PASSAGE FOR REVIEW
A columnist for the Pensacola News Journal wrote a column exploring the public costs of low, low prices. Deciding that the "negativity" disturbs their wa, WalMart has kicked the paper out of area stores in Florida to establish an information-free zone: (emph mine)
Mark's column really wasn't about Mr. Walton's store, but about Pensacola and how we're becoming a Wal-Mart kind of town, "cheap and comfy on the surface, lots of unhappiness and hidden costs underneath."
That was the point Mark was trying to make.
Bob Hart, one of the upper managers for the Wal-Marts in the area, called me and said he didn't like Mark's column, didn't like a lot of Mark's columns.
I told Mr. Hart that I don't particularly like some of Mark's columns either. Like the one he wrote about charter government, which Escambia County had put on the ballot for voters to consider last year. Mark said the charter-government proposal was a mess and that people would be fools to vote for it.

LISTED RECORDS
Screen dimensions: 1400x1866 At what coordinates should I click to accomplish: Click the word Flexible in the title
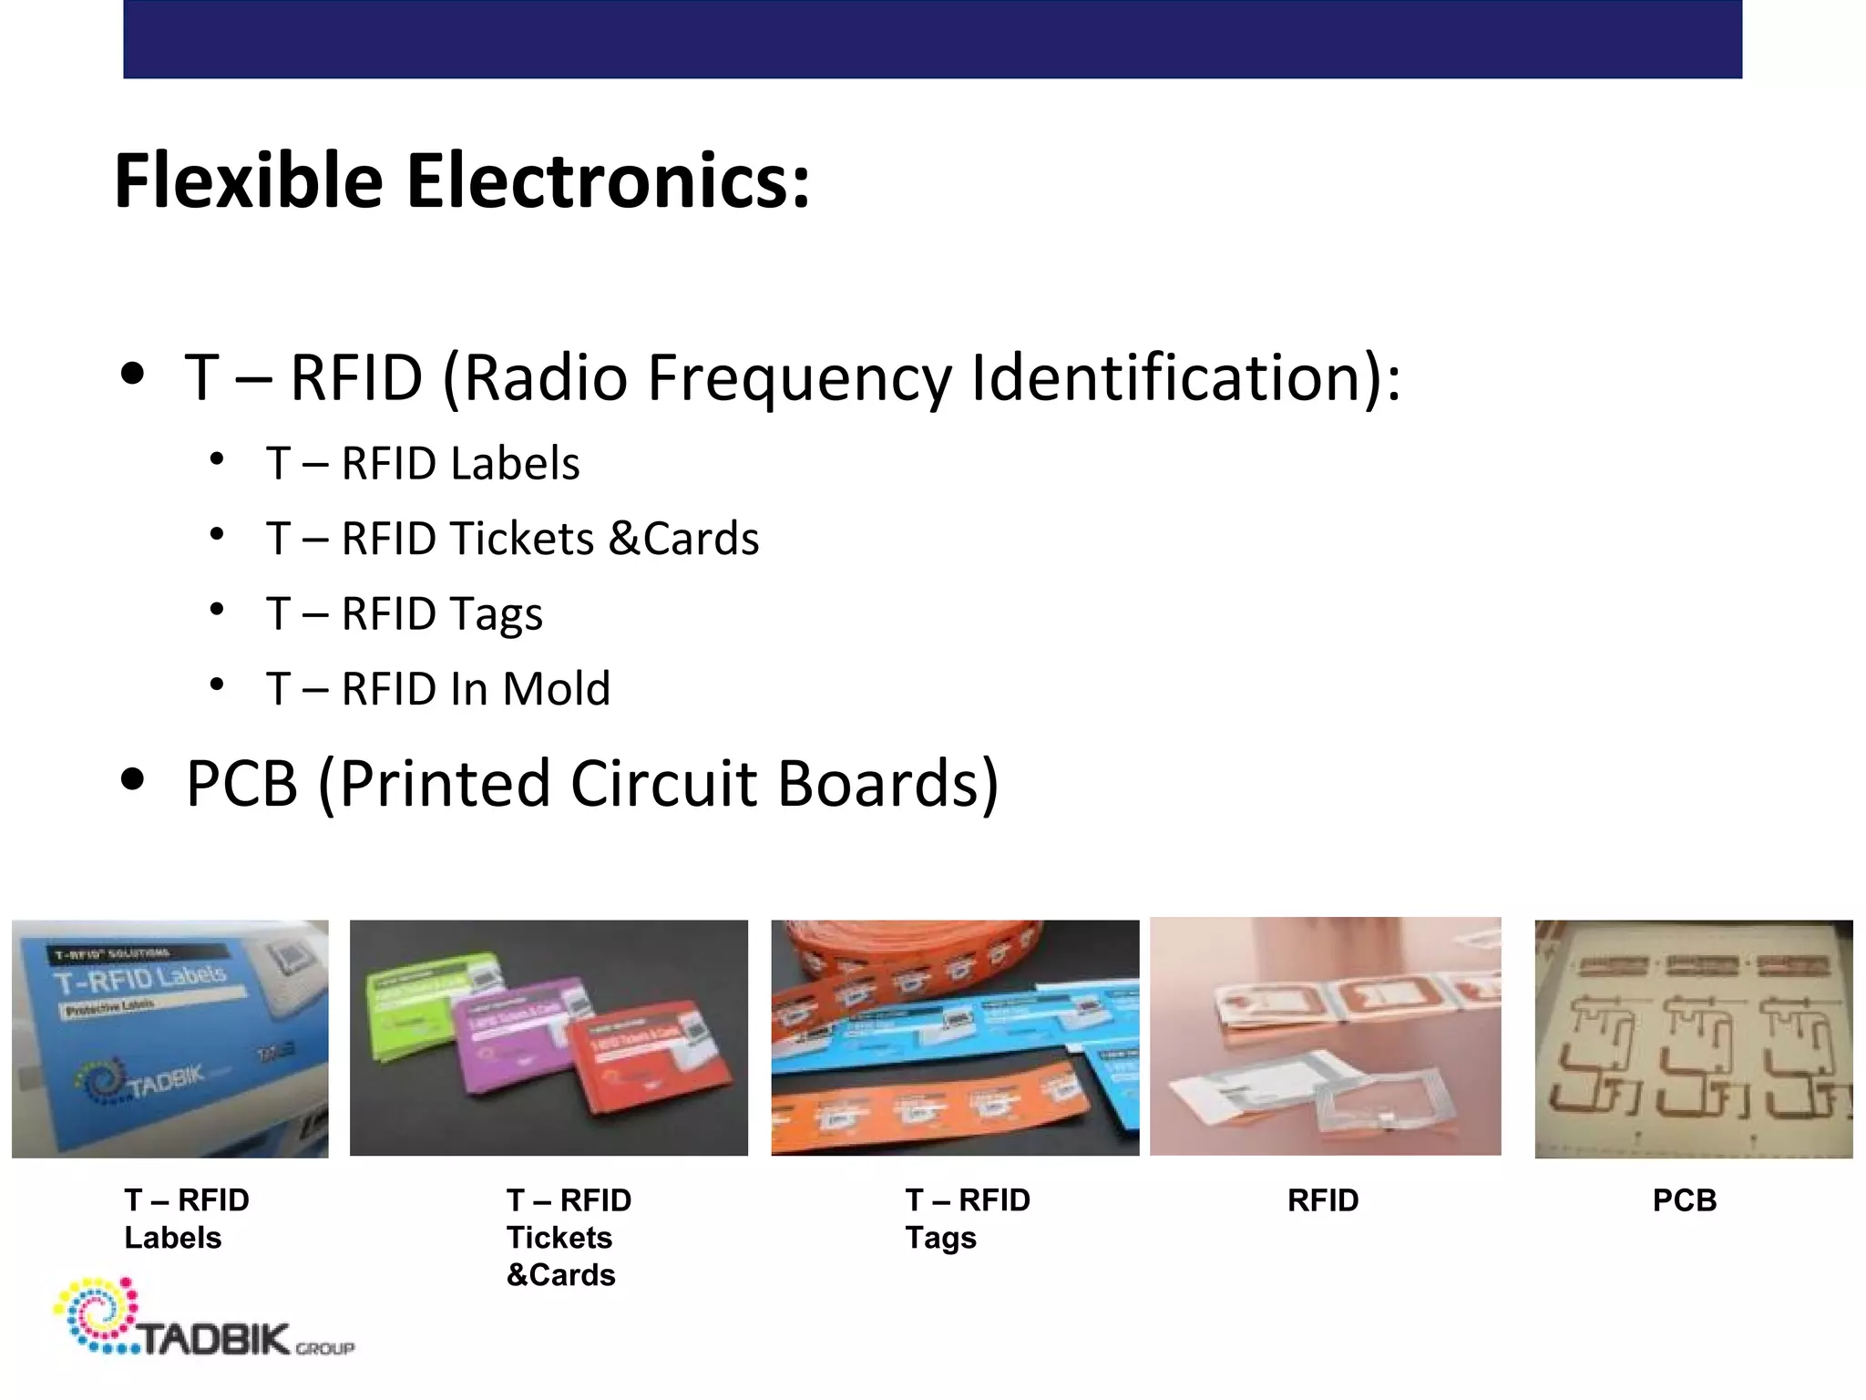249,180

==

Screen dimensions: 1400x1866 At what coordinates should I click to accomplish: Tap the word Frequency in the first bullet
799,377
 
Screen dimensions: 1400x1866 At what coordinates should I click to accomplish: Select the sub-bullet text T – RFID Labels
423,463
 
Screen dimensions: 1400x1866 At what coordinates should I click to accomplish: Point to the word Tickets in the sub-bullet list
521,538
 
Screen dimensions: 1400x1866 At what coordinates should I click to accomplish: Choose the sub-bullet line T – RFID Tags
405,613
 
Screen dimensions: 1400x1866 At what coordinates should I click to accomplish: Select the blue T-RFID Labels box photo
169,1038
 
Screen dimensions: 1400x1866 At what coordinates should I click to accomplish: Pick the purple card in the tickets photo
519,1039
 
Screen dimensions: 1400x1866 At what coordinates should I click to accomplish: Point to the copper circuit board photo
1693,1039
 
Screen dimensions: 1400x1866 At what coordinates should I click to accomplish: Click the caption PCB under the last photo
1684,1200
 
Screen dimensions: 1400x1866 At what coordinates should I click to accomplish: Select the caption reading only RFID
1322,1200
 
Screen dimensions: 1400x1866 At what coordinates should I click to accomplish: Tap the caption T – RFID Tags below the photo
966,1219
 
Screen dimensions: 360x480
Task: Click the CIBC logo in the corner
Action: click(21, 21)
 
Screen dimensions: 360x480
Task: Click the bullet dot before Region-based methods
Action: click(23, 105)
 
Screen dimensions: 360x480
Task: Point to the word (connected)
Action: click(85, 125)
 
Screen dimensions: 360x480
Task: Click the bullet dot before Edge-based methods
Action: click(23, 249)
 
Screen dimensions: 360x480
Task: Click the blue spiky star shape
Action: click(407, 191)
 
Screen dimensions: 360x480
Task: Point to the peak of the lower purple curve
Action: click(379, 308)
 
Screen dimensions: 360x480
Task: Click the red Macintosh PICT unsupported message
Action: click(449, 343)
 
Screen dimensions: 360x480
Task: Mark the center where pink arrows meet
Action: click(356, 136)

WHAT THIS TASK INVOLVES
Reproduce verbatim the portion of the Wal-Mart newspaper passage above from "Bob Hart, one" to "vote for it.".

EXERCISE RESPONSE
Bob Hart, one of the upper managers for the Wal-Marts in the area, called me and said he didn't like Mark's column, didn't like a lot of Mark's columns.
I told Mr. Hart that I don't particularly like some of Mark's columns either. Like the one he wrote about charter government, which Escambia County had put on the ballot for voters to consider last year. Mark said the charter-government proposal was a mess and that people would be fools to vote for it.